» **What you have to do**
Repeat the entries below exactly and in full.

» **The input**
== Segment start ==

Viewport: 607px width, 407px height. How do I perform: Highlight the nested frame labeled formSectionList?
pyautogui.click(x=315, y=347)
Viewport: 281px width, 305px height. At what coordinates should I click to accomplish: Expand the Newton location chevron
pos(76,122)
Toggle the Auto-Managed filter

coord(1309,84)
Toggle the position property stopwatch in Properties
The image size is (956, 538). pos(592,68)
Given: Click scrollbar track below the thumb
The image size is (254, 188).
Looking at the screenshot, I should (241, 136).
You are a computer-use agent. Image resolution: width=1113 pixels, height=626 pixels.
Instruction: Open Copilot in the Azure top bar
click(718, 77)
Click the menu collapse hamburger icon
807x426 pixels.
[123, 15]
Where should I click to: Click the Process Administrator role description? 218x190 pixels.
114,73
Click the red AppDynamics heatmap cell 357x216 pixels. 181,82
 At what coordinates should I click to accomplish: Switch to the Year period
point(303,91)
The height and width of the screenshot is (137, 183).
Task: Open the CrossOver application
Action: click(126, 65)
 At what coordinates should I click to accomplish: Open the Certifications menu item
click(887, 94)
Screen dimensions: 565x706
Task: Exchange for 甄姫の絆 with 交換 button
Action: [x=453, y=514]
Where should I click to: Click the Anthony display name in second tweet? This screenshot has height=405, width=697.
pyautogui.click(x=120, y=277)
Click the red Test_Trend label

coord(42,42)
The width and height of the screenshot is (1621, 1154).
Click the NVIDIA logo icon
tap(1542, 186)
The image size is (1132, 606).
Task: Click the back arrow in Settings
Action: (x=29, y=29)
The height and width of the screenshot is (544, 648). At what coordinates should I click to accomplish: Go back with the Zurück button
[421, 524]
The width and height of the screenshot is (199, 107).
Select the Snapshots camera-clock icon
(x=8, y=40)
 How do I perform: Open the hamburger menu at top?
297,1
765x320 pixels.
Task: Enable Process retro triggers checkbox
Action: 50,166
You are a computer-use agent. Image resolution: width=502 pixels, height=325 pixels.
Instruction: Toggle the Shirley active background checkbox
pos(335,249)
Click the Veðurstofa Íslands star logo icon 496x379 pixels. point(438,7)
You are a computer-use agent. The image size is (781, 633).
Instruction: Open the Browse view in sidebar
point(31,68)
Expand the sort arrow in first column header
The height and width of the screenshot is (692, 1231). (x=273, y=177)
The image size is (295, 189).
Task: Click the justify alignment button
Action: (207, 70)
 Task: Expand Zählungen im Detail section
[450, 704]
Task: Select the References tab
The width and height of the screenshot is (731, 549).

== Segment end ==

» **Exercise solution**
Viewport: 607px width, 407px height. How do I perform: Highlight the nested frame labeled formSectionList?
pyautogui.click(x=315, y=347)
Viewport: 281px width, 305px height. At what coordinates should I click to accomplish: Expand the Newton location chevron
pos(76,122)
Toggle the Auto-Managed filter

coord(1309,84)
Toggle the position property stopwatch in Properties
The image size is (956, 538). pos(592,68)
Given: Click scrollbar track below the thumb
The image size is (254, 188).
Looking at the screenshot, I should (241, 136).
You are a computer-use agent. Image resolution: width=1113 pixels, height=626 pixels.
Instruction: Open Copilot in the Azure top bar
click(718, 77)
Click the menu collapse hamburger icon
807x426 pixels.
[123, 15]
Where should I click to: Click the Process Administrator role description? 218x190 pixels.
114,73
Click the red AppDynamics heatmap cell 357x216 pixels. 181,82
 At what coordinates should I click to accomplish: Switch to the Year period
point(303,91)
The height and width of the screenshot is (137, 183).
Task: Open the CrossOver application
Action: click(126, 65)
 At what coordinates should I click to accomplish: Open the Certifications menu item
click(887, 94)
Screen dimensions: 565x706
Task: Exchange for 甄姫の絆 with 交換 button
Action: [x=453, y=514]
Where should I click to: Click the Anthony display name in second tweet? This screenshot has height=405, width=697.
pyautogui.click(x=120, y=277)
Click the red Test_Trend label

coord(42,42)
The width and height of the screenshot is (1621, 1154).
Click the NVIDIA logo icon
tap(1542, 186)
The image size is (1132, 606).
Task: Click the back arrow in Settings
Action: (x=29, y=29)
The height and width of the screenshot is (544, 648). At what coordinates should I click to accomplish: Go back with the Zurück button
[421, 524]
The width and height of the screenshot is (199, 107).
Select the Snapshots camera-clock icon
(x=8, y=40)
 How do I perform: Open the hamburger menu at top?
297,1
765x320 pixels.
Task: Enable Process retro triggers checkbox
Action: 50,166
You are a computer-use agent. Image resolution: width=502 pixels, height=325 pixels.
Instruction: Toggle the Shirley active background checkbox
pos(335,249)
Click the Veðurstofa Íslands star logo icon 496x379 pixels. point(438,7)
You are a computer-use agent. The image size is (781, 633).
Instruction: Open the Browse view in sidebar
point(31,68)
Expand the sort arrow in first column header
The height and width of the screenshot is (692, 1231). (x=273, y=177)
The image size is (295, 189).
Task: Click the justify alignment button
Action: (207, 70)
 Task: Expand Zählungen im Detail section
[450, 704]
Task: Select the References tab
The width and height of the screenshot is (731, 549).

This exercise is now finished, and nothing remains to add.